Tutti questi farmaci agiscono (con diversi meccanismi) aumentando i livelli dei neurotrasmettitori cerebrali ritenuti indispensabili per un normale tono dell'umore (noradrenalina, dopamina e serotonina). L'efficacia di questi farmaci si è dimostrata sostanzialmente simile, anche se diverso è il loro profilo di tollerabilità (più favorevole per gli SSRI).
Nelle depressioni psicotiche l'uso esclusivo di antidepressivi in genere non è efficace, necessitando di un'associazione con neurolettici (farmaci antipsicotici impiegati nella schizofrenia). I disturbi d'ansia che spesso sono riscontrabili nel corso della depressione possono essere fronteggiati con l'impiego di ansiolitici (benzodiazepine).



Disturbo bipolare, mania e ipomania:


Farmacoterapia


Il trattamento d'elezione è basato sull'impiego dei sali di litio (in particolare del carbonato di litio), che si è dimostrato efficace nella stabilizzazione del tono dell'umore e nella prevenzione delle ricadute. Purtroppo, per essere efficace e ben tollerato, il farmaco deve essere presente nell'organismo con livelli plasmatici compresi tra 0.8 e 1.2 mEq/l. La biodisponibilità e i conseguenti livelli ematici del litio dipendono dalla dose somministrata e dall'assorbimento che ha caratteristiche assolutamente individuali. Per questo motivo e per la gravità dei possibili effetti collaterali da sovradosaggio (disturbi motori, del linguaggio, convulsioni, fino al coma) è necessario un monitoraggio periodico (mensile a regime) dei livelli plasmatici. Altri farmaci che trovano efficace impiego nel disturbo bipolare e nella mania, spesso associati agli antidepressivi, sono i farmaci antiepilettici come carbamazepina e valproato. I più recenti antipsicotici "atipici" hanno dimostrato un'elevata efficacia ed un profilo di sicurezza favorevole nel trattamento dei disturbi affettivi (mania e depressione) e di condizioni patologiche di interesse geriatrico quali demenza senile ed aggressività. Tra questi, la quetiapina è un atipico particolarmente interessante in quanto caratterizzato da un profilo d'azione multirecettoriale con un'elevata selettività nei confronti dei recettori serotoninergici e dopaminergici.
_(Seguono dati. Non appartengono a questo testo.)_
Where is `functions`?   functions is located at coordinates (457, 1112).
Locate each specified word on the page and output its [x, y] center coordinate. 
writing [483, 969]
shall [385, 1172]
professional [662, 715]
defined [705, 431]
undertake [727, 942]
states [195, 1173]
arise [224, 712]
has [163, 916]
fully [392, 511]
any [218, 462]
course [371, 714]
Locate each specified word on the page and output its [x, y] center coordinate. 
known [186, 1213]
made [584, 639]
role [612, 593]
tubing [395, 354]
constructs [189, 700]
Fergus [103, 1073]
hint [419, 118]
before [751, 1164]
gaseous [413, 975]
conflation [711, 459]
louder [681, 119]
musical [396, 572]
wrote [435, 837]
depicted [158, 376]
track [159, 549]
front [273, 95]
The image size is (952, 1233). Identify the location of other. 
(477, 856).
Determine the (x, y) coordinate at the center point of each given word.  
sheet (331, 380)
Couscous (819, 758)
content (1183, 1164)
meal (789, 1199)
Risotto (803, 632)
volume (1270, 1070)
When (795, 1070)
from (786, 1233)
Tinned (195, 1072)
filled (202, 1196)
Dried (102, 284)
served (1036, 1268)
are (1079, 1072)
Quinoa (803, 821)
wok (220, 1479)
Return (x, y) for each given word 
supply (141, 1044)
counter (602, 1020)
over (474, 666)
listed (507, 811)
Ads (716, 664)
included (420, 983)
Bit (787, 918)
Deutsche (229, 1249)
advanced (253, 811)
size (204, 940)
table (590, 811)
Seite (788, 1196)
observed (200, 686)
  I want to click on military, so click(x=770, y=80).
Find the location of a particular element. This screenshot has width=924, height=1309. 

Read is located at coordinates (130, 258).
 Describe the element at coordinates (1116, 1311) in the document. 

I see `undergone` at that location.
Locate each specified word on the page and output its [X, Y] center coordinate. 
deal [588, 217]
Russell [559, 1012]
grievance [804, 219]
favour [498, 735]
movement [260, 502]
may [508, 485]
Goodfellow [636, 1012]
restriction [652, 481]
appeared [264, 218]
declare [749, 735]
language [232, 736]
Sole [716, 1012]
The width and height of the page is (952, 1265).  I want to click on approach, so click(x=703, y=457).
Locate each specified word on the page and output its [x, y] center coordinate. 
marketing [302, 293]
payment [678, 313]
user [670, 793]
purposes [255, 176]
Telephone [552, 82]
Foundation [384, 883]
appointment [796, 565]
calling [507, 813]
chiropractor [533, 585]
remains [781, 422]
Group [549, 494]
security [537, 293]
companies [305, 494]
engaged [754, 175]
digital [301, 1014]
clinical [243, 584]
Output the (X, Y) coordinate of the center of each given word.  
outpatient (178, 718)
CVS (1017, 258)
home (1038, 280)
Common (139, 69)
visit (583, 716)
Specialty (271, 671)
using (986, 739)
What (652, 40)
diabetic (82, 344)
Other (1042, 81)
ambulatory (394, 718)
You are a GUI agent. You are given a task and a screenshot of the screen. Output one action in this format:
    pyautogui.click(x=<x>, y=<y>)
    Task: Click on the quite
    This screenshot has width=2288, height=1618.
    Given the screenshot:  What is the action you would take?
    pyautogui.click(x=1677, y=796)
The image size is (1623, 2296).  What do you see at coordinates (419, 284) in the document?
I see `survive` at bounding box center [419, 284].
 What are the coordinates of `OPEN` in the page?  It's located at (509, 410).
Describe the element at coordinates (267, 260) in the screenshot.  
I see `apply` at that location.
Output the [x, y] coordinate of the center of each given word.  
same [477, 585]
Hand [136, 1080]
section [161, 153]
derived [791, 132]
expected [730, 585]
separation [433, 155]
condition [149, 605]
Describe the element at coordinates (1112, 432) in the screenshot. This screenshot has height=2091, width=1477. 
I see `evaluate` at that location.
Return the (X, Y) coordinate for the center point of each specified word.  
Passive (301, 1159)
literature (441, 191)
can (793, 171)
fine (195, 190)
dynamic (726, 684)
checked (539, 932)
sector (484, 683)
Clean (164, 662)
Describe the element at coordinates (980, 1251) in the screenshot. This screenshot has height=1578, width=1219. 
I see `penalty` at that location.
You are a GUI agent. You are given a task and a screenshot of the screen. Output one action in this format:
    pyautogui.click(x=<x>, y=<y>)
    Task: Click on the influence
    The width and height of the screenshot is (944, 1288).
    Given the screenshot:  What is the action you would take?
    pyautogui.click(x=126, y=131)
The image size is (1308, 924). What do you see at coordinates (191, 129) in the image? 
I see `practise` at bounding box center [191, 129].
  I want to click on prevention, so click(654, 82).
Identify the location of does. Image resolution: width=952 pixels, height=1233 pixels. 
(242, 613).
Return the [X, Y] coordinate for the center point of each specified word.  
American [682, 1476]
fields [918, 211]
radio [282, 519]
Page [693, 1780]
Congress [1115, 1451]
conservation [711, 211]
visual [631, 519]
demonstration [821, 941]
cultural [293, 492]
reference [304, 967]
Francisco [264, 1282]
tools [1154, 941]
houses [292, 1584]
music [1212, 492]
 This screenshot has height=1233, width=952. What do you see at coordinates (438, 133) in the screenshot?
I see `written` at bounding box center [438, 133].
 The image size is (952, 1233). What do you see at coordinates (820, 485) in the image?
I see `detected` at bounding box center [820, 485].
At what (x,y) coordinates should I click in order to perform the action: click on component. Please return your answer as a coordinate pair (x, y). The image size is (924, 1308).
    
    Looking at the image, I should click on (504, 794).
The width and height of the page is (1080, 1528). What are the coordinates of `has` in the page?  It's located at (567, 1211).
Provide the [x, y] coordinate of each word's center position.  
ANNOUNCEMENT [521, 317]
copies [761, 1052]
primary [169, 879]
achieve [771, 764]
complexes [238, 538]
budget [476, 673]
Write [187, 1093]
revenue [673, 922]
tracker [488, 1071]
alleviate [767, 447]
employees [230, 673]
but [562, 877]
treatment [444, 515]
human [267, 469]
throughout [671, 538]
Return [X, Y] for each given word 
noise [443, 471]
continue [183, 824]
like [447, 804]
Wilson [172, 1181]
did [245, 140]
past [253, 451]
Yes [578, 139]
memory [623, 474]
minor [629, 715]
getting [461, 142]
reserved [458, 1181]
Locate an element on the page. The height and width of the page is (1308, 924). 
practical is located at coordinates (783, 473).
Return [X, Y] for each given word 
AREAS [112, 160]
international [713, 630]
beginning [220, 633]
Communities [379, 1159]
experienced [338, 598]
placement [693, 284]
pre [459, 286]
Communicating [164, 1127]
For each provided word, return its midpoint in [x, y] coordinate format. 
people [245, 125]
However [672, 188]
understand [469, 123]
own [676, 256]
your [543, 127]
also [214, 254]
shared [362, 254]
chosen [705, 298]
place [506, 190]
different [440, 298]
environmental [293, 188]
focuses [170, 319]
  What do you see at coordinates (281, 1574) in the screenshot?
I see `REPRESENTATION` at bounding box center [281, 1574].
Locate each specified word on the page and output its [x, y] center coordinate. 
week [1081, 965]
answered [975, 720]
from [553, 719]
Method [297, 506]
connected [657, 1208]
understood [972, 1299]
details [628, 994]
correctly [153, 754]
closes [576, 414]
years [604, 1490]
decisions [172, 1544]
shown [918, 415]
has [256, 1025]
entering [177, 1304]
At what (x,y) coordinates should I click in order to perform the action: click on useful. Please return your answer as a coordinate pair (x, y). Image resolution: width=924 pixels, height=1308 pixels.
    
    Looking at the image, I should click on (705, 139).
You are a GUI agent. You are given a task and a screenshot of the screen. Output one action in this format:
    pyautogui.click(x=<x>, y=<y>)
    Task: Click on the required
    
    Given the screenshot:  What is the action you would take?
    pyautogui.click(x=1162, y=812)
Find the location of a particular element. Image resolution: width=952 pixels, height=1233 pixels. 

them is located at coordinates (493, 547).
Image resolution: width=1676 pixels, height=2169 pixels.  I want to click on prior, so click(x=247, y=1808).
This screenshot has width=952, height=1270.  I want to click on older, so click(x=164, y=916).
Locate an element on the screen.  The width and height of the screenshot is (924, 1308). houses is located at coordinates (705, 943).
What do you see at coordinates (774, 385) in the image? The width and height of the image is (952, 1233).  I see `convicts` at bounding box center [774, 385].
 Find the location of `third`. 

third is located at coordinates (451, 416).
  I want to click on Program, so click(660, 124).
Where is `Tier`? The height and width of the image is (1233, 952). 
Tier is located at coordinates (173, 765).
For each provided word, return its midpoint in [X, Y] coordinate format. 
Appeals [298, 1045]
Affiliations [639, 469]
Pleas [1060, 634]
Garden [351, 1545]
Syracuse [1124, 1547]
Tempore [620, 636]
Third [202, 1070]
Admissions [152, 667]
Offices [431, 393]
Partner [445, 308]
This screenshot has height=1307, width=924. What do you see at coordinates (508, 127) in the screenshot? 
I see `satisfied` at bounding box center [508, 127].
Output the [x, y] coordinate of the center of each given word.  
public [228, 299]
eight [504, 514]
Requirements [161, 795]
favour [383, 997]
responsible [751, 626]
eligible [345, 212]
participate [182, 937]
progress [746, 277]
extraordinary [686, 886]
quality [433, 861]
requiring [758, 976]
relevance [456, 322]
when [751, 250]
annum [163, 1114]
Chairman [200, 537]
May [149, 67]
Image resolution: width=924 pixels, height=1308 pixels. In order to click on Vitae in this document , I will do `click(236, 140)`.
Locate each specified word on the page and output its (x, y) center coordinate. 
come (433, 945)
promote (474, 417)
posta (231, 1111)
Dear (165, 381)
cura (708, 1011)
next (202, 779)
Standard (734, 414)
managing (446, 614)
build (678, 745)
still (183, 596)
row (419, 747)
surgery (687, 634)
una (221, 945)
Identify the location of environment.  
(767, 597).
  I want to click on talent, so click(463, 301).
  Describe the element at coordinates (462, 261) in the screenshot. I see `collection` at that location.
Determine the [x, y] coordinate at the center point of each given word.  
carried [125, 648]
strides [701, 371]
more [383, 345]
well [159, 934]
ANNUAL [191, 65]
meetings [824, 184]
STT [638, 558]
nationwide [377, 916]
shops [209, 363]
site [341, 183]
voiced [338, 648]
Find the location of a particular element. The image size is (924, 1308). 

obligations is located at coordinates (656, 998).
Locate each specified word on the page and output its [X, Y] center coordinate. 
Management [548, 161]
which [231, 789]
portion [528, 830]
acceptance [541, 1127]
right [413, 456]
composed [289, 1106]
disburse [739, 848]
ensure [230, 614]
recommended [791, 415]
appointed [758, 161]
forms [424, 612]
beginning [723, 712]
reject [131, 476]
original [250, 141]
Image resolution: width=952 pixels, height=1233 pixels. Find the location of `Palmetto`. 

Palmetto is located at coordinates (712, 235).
Dal punto di vista clinico, queste caratteristiche consentono di ottenere un significativo controllo dei sintomi schizoaffettivi e delle psicosi associate a disturbi bipolari (ad esempio mania) con una bassa incidenza di effetti collaterali extrapiramidali (parkinsonismo, distonia e acatisia).

Le benzodiazepine possono essere utili per ottenere un riequilibrio del ritmo sonno-veglia, mentre si ricorre all'associazione con antidepressivi negli episodi depressivi o con neurolettici negli episodi in cui prevalgono deliri o allucinazioni.




Nei disturbi dell'umore in generale
Psicoterapia

In generale l'approccio psicoterapeutico può dimostrarsi utile per la comprensione dello sviluppo dei disturbi, per fornire sostegno all'individuo, per migliorare l'adesione al trattamento.



Ospedalizzazione

Può essere necessaria nelle fasi più acute e nelle manifestazioni più gravi, anche per offrire il miglior livello di monitoraggio dei trattamenti adottati.




A chi rivolgersi in caso di bisogno

La prima sede di osservazione dei disturbi dell'umore, soprattutto depressivi, è l'ambulatorio del medico di famiglia, ma anche gli specialisti non psichiatri possono osservare questi sintomi nel corso della cura di altre malattie. Per questo motivo, è necessario sensibilizzare il medico al riconoscimento del disturbo e al suo trattamento, almeno delle forme più comuni. Le forme più gravi o complesse vanno trattate in ambiente specialistico. La depressione, per questo motivo, è riconosciuta come il campo di elezione del collegamento tra Psichiatria e Medicina Generale.